-- EXCERPT PROVIDED --
The main failure mode of the solid state relay is to close permanently, switching on the power to the connected device and leaving it on. Which would result in a burned out element and a possible short there. Given the easy availability of spares for the Classic, then definitely fix it (or post on here a while more and then sell it as a fixer-upper).


----------



## MartinB (May 8, 2011)

Could be many things. Have a sniff around the internals (literally!) and get some pics up.


----------



## El carajillo (Mar 16, 2013)

Remove the switch retaining clip and pull the switch bank forward. Carefully examine the area where the clip touched the switch for any signs of burning / scorching.

With the M/ch UNPLUGGED.


----------



## Winny (Feb 4, 2020)

Many thanks for the comments and suggestions, I'll investigate further and let you know what I find.


----------



## Winny (Feb 4, 2020)

Hi,

I've disconnected the switch and there are no obvious signs of scorching there, though a lot of the plastic connector covers have fallen to bits, having gone brittle with age. The brew temp light had stopped working years ago.

What has caught my eye is the component below which looks like it may have been charred, it's relatively new as it came with the PID kit. Does it look suspicious?

-- Entries for locating words and elements --
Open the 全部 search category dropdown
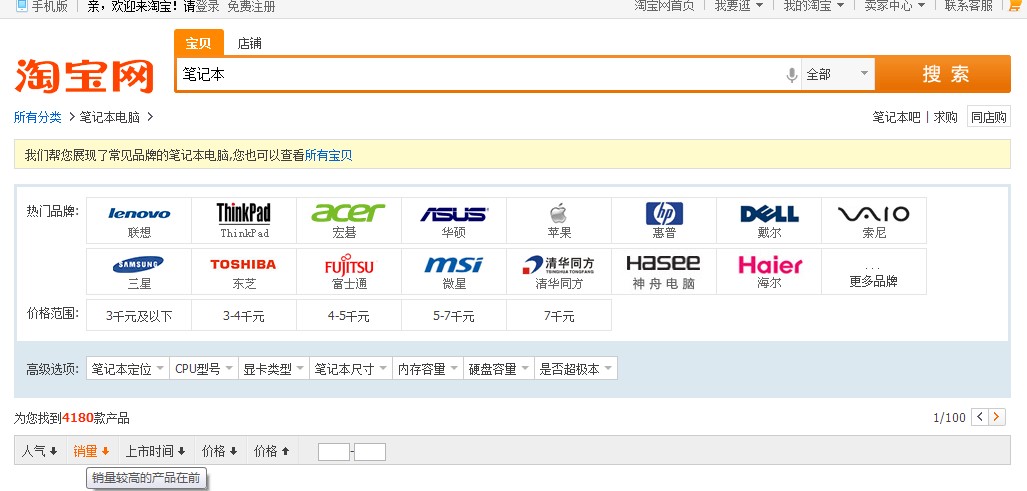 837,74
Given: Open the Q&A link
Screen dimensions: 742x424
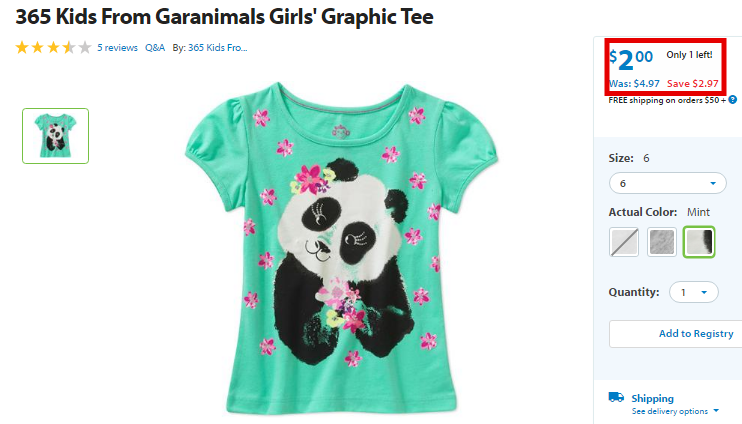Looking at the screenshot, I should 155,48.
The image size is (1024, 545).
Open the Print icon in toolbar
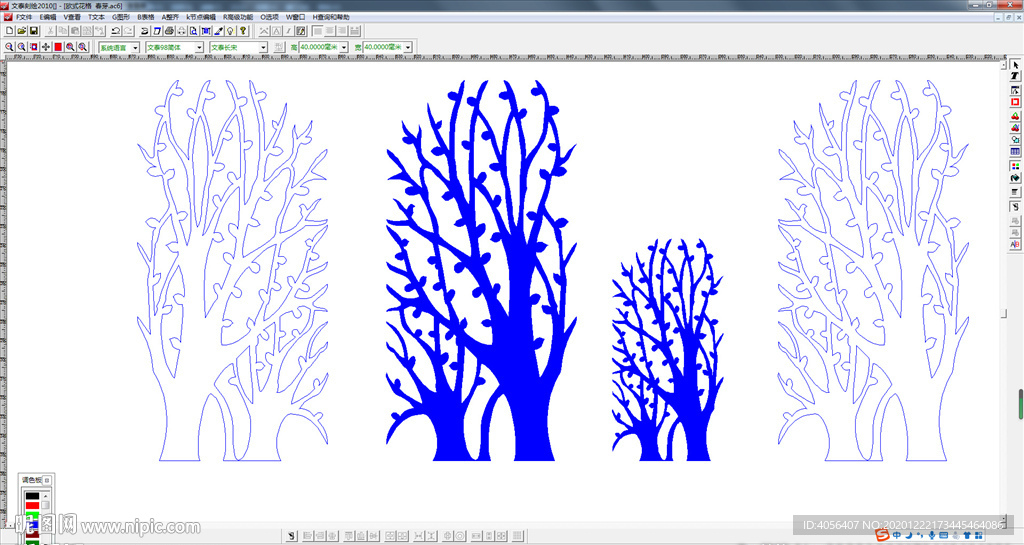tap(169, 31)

-- WRITTEN TASKS --
a) In the forum thread, what is named as the main failure mode of the solid state relay?
b) Pick up the forum thread after its last sentence and carry it further.

-- RESULTS OF THE EXERCISE --
a) It closes permanently, switching on power to the connected device and leaving it on.

b)
If I were to do some testing, by reconnecting things one by one, are we talking about reconnecting to the switch, and if so what might be a sensible order to reconnect (whilst ensuring the lose ends are all insulated)?

Cheers for any help ?


----------



## El carajillo (Mar 16, 2013)

The charred connection is the brew temperature to the PID, in addition to the charring there is white powder on the cable. Have you spilt any liquid / coffee on the top plate ?

Carefully peel off the red sleeve and examine condition. What is the loose floating connector (top R of photo)

Had the M/ch been left on for a long time when you smelt the burning? Had you refilled the boiler (via the steam valve after last shot ?)


----------



## Winny (Feb 4, 2020)

Hi,

I'm not at home now so can't examine the machine until later, however, nothing was spilt as far as I'm aware. The machine had perhaps been on for an hour or two - it's usually on for several hours a day, and has been used like that for many years. It's on a timer, so comes on before we get up, goes off mid morning, comes on again for the evening, etc. We have never done anything specific to refill the boiler regardless of the last operation of the machine. I do tend to run the machine for a couple of seconds to wash out the shower plate after a shot.

I'll report back after examining and trying to peel back the red sleeve.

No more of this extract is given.